KLCCP Stapled Group (Aug 16, RM7.57)
Maintain hold with an unchanged target price (TP) of RM7.83: First half of financial year ended 2018 (1HFY18) core net profit made up 48%-49% of our and consensus full-year estimates.
The results were broadly in line as we expect stronger retail rental revenue and positive impact from refurbished hotel rooms in 2HFY18. 1HFY18 revenue growth of 2.4% year-on-year (y-o-y) was driven by all segments.
Core net profit rose at a slower pace of 1.4% y-o-y, dragged down by a one-off building audit cost in second quarter of FY18 (2QFY18) and depreciation from refurbished hotel rooms at Mandarin Oriental (MO). 1HFY18 distribution per unit of 17.4 sen was also in line.
Segmental operating indicators were generally positive in 1H18, on the back of a 100% occupancy rate for offices, lower single-digit growth in retail rental reversion, and new parking and maintenance contracts in 1H18. The 6%-7% y-o-y revenue growth for hotel and management services outpaced the 1% growth for retail and office, thanks to a full occupancy, and higher rental and average room rates in 1H18. Additional 29 new refurbished rooms at MO will flow into inventory by end-August.
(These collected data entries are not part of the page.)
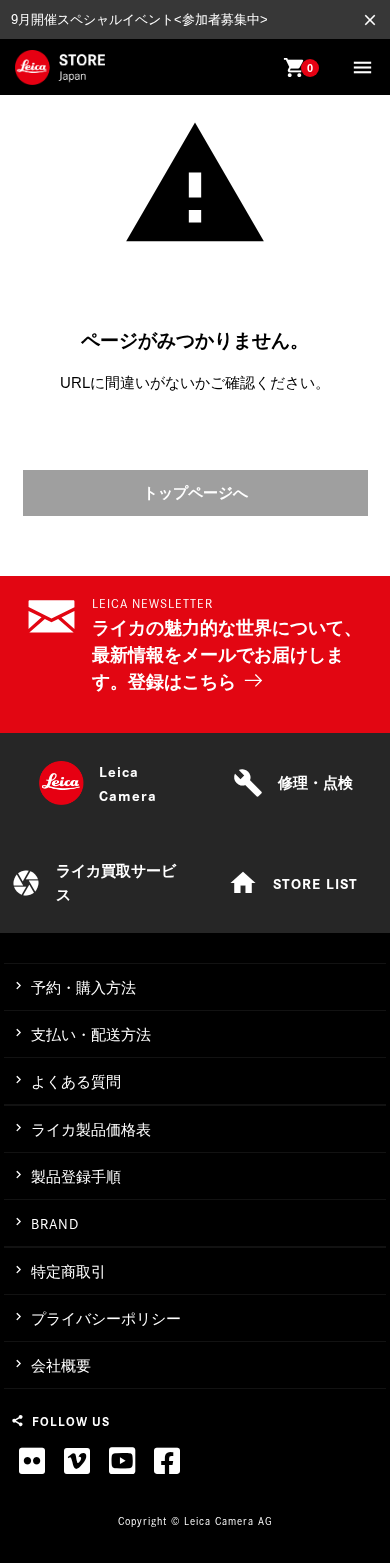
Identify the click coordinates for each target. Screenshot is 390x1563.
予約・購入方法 (83, 987)
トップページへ (195, 492)
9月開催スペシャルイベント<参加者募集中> (139, 19)
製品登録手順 (76, 1176)
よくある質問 (76, 1081)
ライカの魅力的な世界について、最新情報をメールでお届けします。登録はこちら (227, 655)
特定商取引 (68, 1271)
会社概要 (61, 1365)
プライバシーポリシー (106, 1318)
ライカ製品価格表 (91, 1129)
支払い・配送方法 (91, 1034)
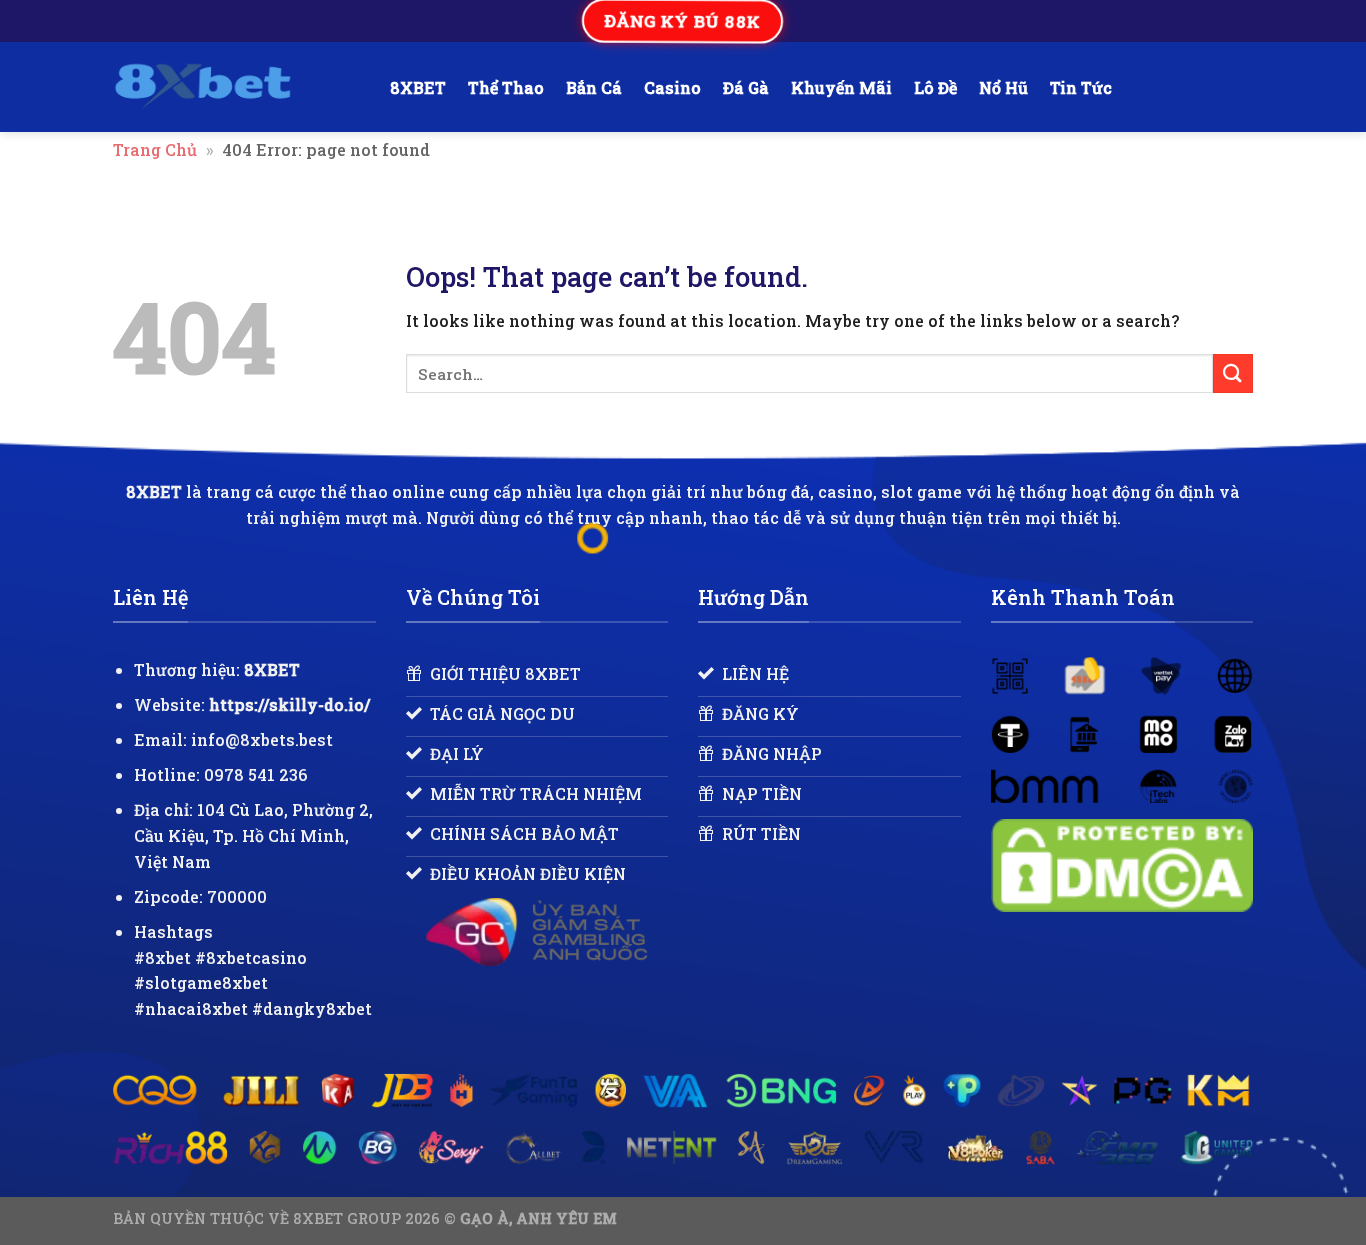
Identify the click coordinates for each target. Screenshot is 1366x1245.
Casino (672, 87)
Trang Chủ (155, 149)
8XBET (418, 87)
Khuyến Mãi (841, 87)
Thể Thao (506, 87)
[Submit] (1233, 373)
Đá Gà (746, 87)
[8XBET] (236, 87)
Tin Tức (1081, 87)
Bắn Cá (594, 87)
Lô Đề (935, 87)
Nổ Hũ (1003, 87)
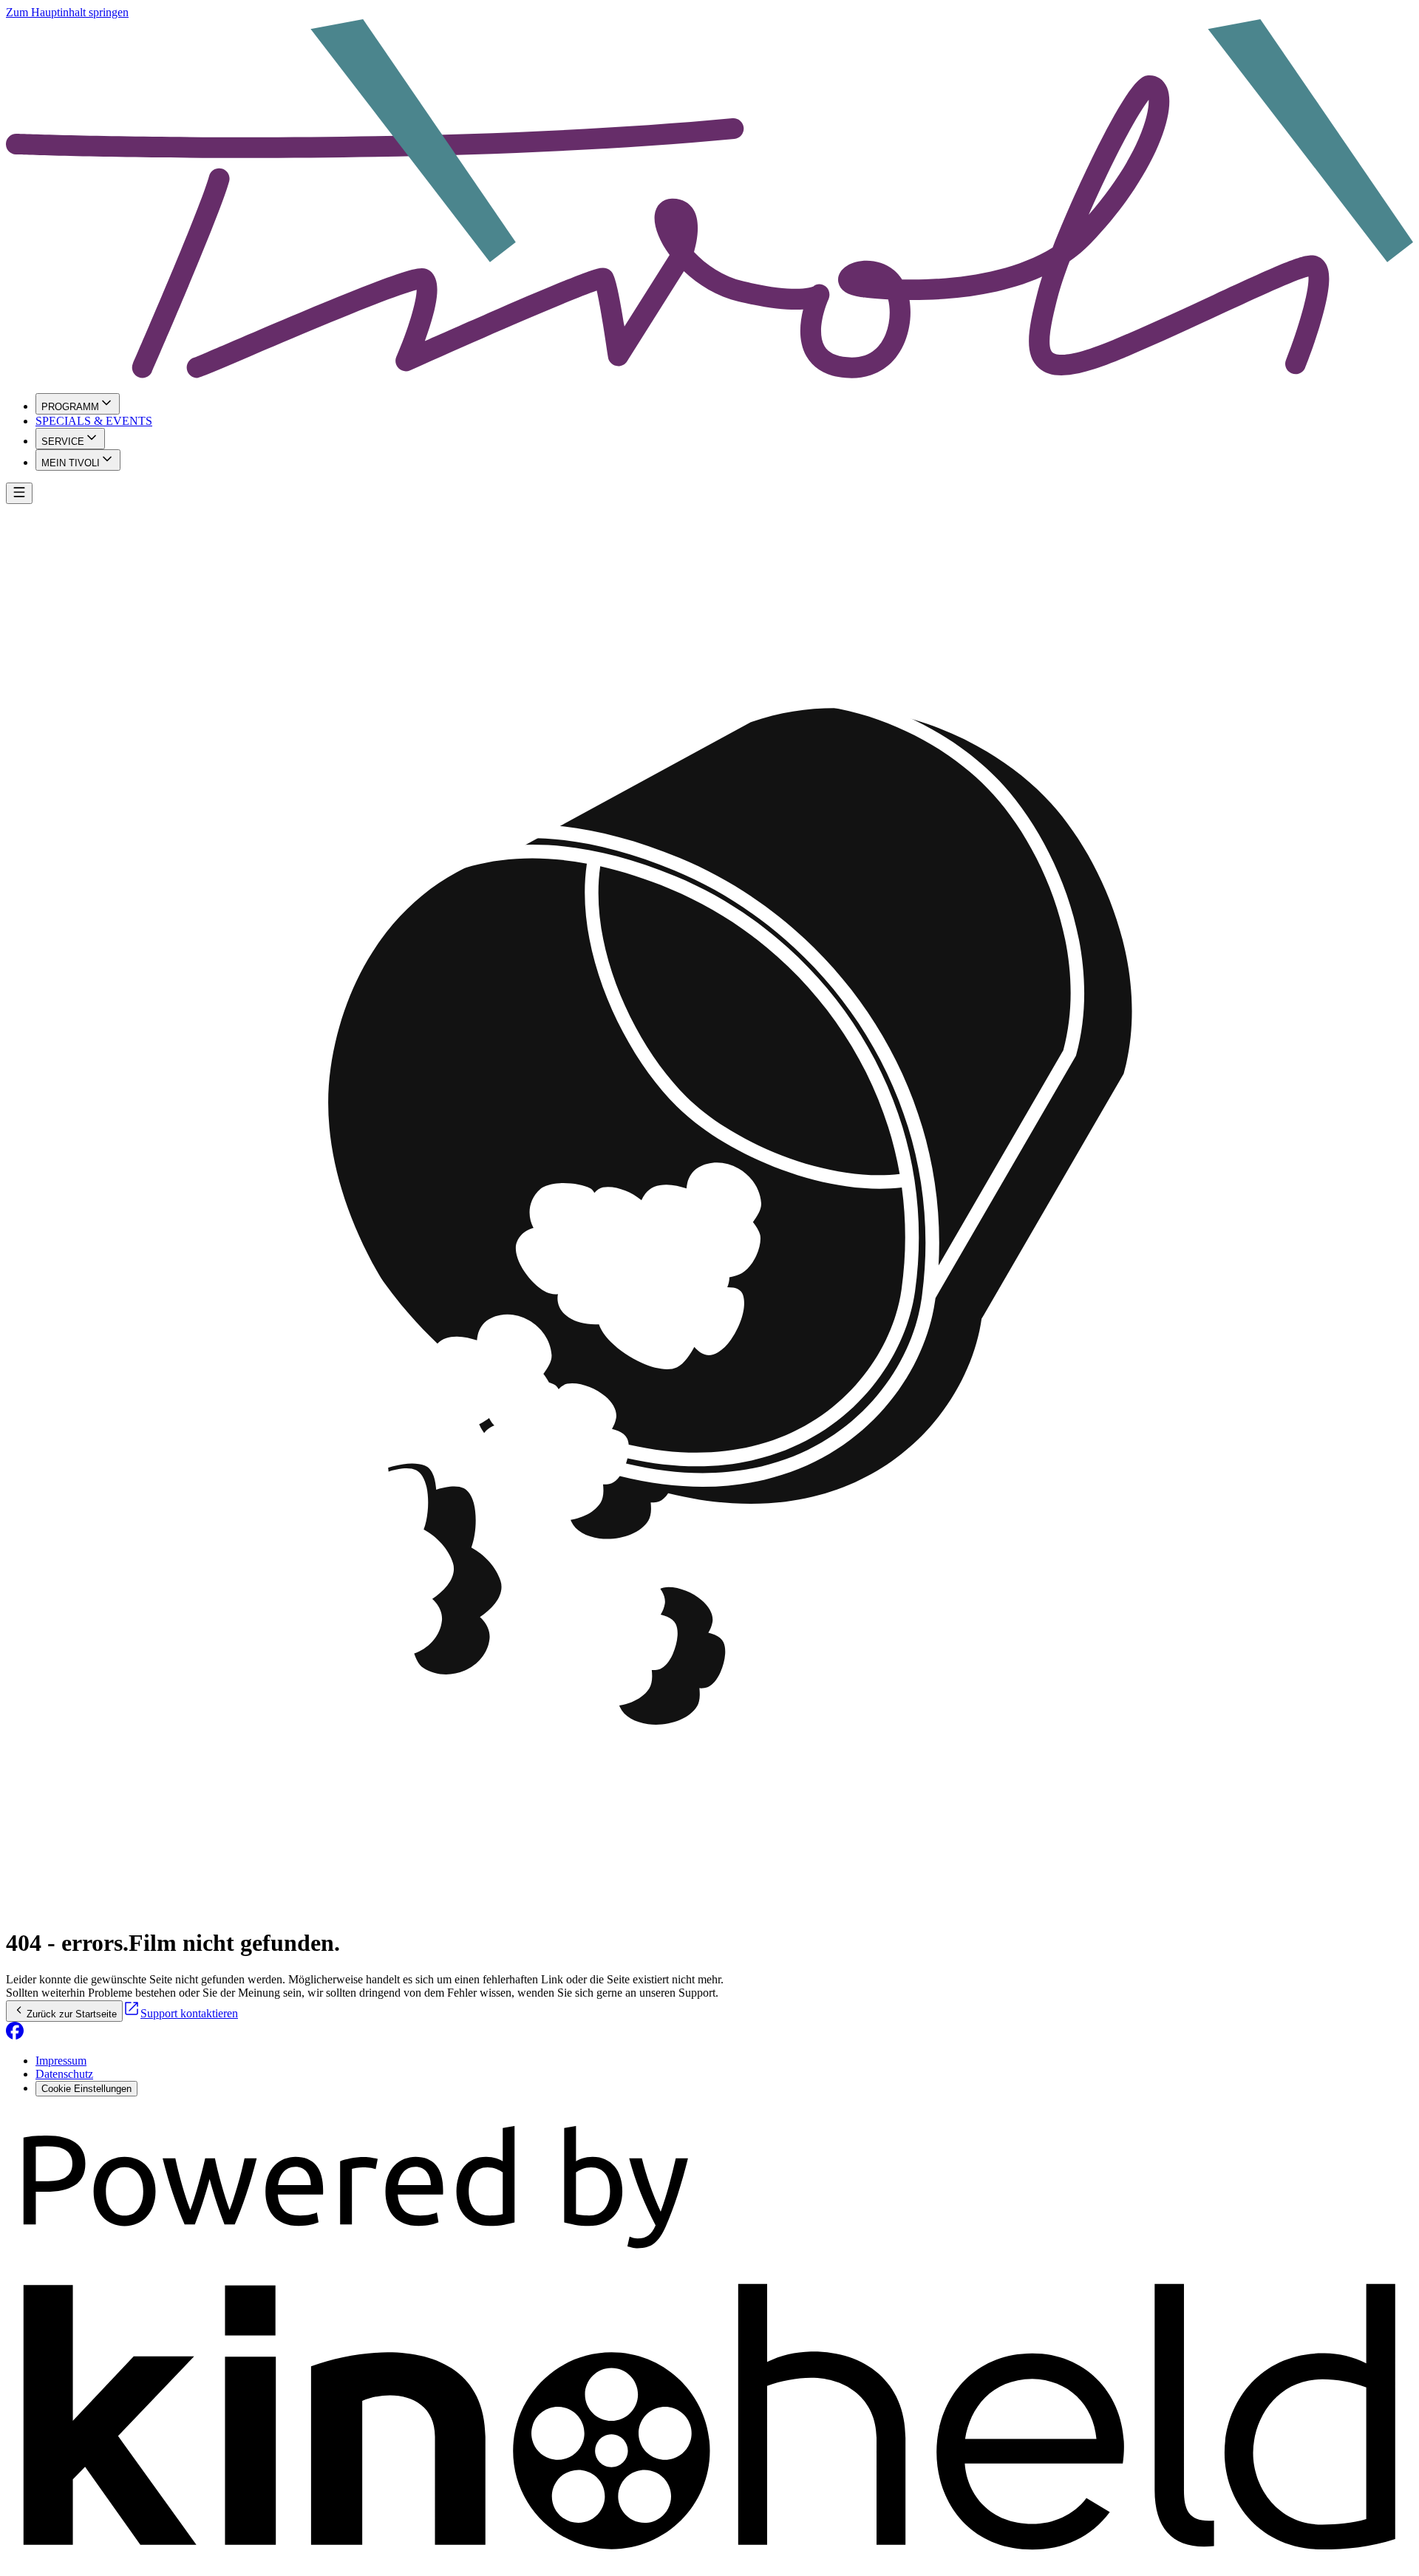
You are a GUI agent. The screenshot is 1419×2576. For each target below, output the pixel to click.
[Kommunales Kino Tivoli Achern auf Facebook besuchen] (15, 2035)
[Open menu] (19, 493)
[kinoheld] (709, 2563)
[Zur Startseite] (709, 200)
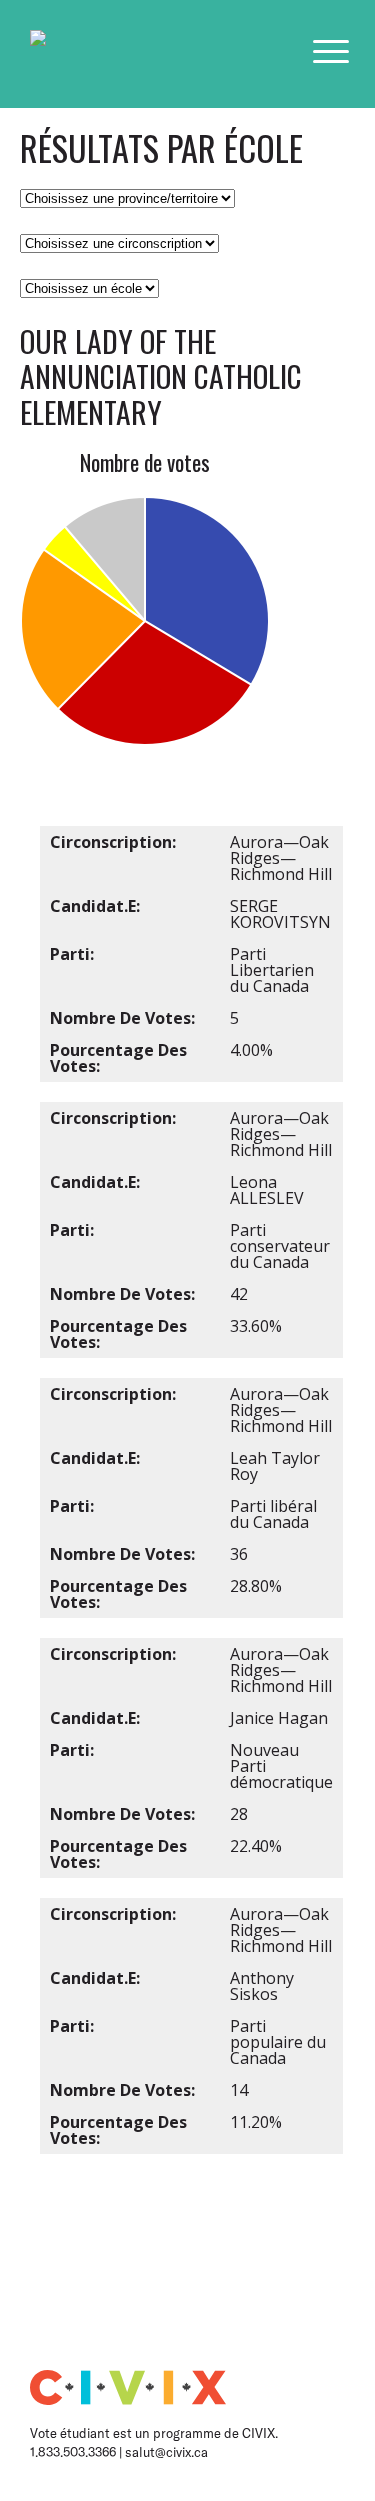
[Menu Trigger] (331, 51)
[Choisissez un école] (89, 287)
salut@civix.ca (166, 2452)
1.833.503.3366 (74, 2452)
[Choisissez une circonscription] (119, 242)
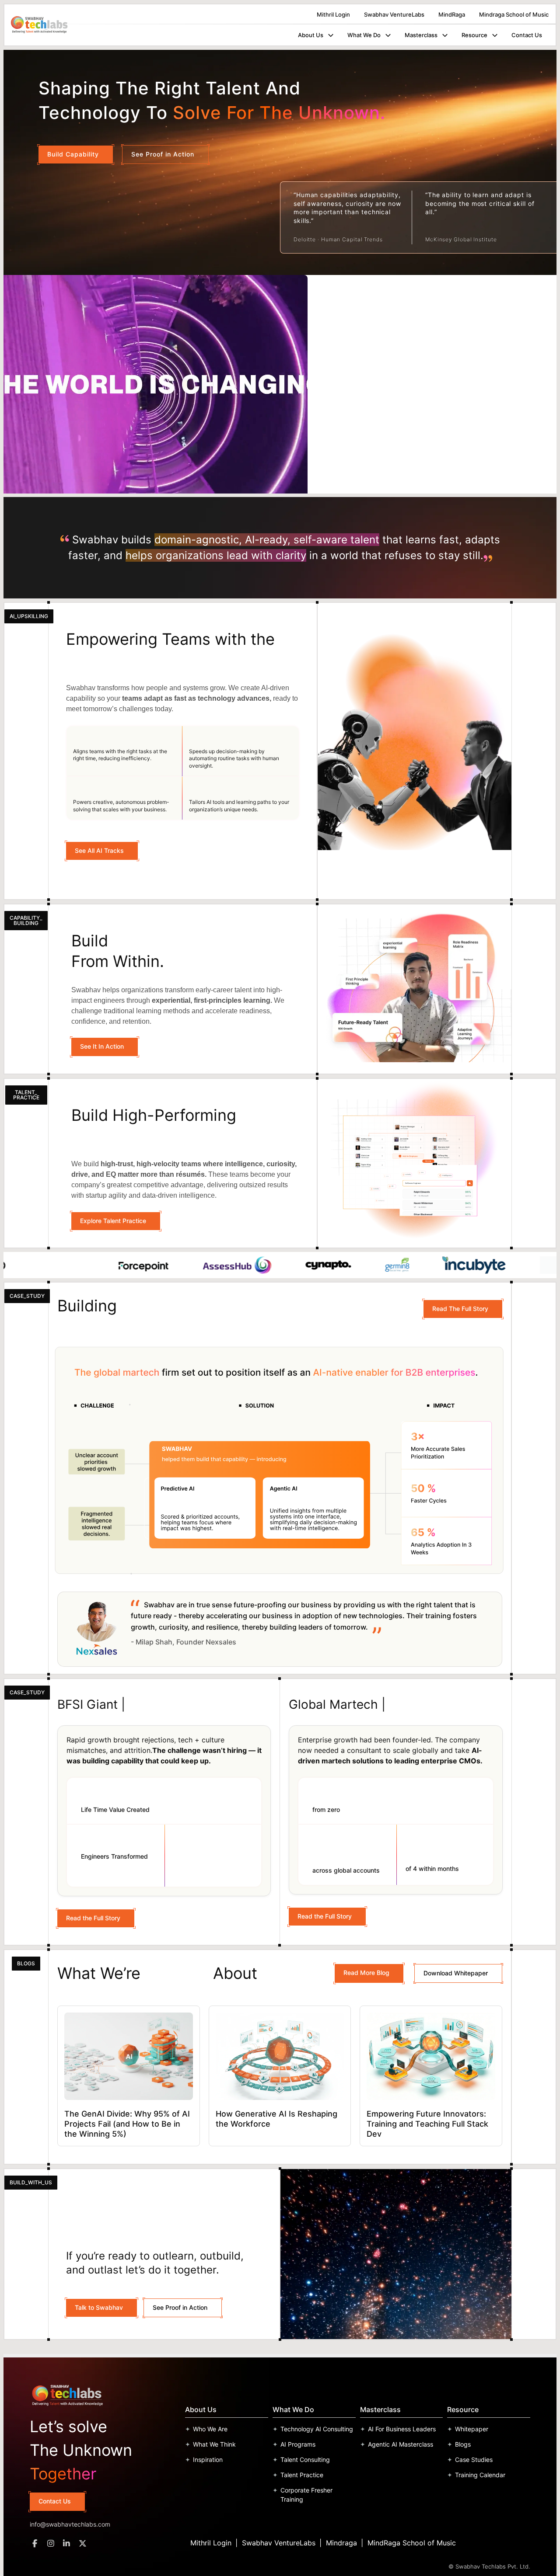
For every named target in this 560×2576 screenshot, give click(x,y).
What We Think (214, 2444)
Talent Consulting (305, 2459)
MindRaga (451, 14)
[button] (329, 35)
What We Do (364, 34)
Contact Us (526, 34)
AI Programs (297, 2444)
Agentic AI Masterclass (400, 2444)
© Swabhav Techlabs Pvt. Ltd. (489, 2566)
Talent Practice (301, 2475)
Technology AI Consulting (316, 2429)
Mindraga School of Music (514, 14)
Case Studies (474, 2459)
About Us (310, 34)
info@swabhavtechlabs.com (70, 2524)
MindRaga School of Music (412, 2542)
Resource (474, 34)
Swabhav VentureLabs (394, 14)
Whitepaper (471, 2429)
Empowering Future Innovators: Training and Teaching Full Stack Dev (427, 2124)
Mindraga (341, 2542)
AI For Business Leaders (402, 2429)
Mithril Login (333, 14)
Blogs (463, 2444)
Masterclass (421, 34)
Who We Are (210, 2429)
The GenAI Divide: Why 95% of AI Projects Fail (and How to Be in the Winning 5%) (127, 2124)
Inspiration (208, 2459)
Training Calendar (480, 2475)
During the results briefing, management was optimistic that it can sustain the 100% office occupancy achieved as at end-June for Menara ExxonMobil. Over the medium term, general observations are that the office segment will remain oversupplied, with as much 1,000 new incoming grade A offices by end-2018. Positive near-term indicators point to a recovery in demand for office space from the oil and gas sector. The office segment made up 53% of pretax profit in 1H18.
Suria KLCC’s ongoing tenant remixing strategy is targeted to be completed in 3Q18. Currently, progress is ongoing for the luxury precinct, followed by escalator modernisation which will be done in stages to avoid disruption to shoppers. Moving average turnover of tenant sales rose 2% y-o-y to RM2.6 billion in 1H18 (Suria KLCC and Tower 3), a stable quantum given the saturated state of tenancy.
Also, the general election and zero-rated goods and services tax effect on shopper traffic between April and May appears to have subsided, given positive tenant sales observed in the month of June.
We retain FY18-FY20F earnings per share supported by: i) stable income from its office assets, ii) the gradual completion of Suria KLCC’s tenant remixing exercise, iii) increasing occupancy and better room rates at MO, and iv) Workplace For Tomorrow initiative for Petronas’ towers.
We continue to like KLCCP Stapled Group for its prime locations and secured office assets (long-term and triple net leases), though this is offset by oversupplied office space and retail competition. “Hold” rating and TP retained. Upside/downside risks: higher-than-expected rental reversions/tenant non-renewals. — CIMBCGS Research, Aug 15
This article first appeared in The Edge Financial Daily, on Aug 17, 2018.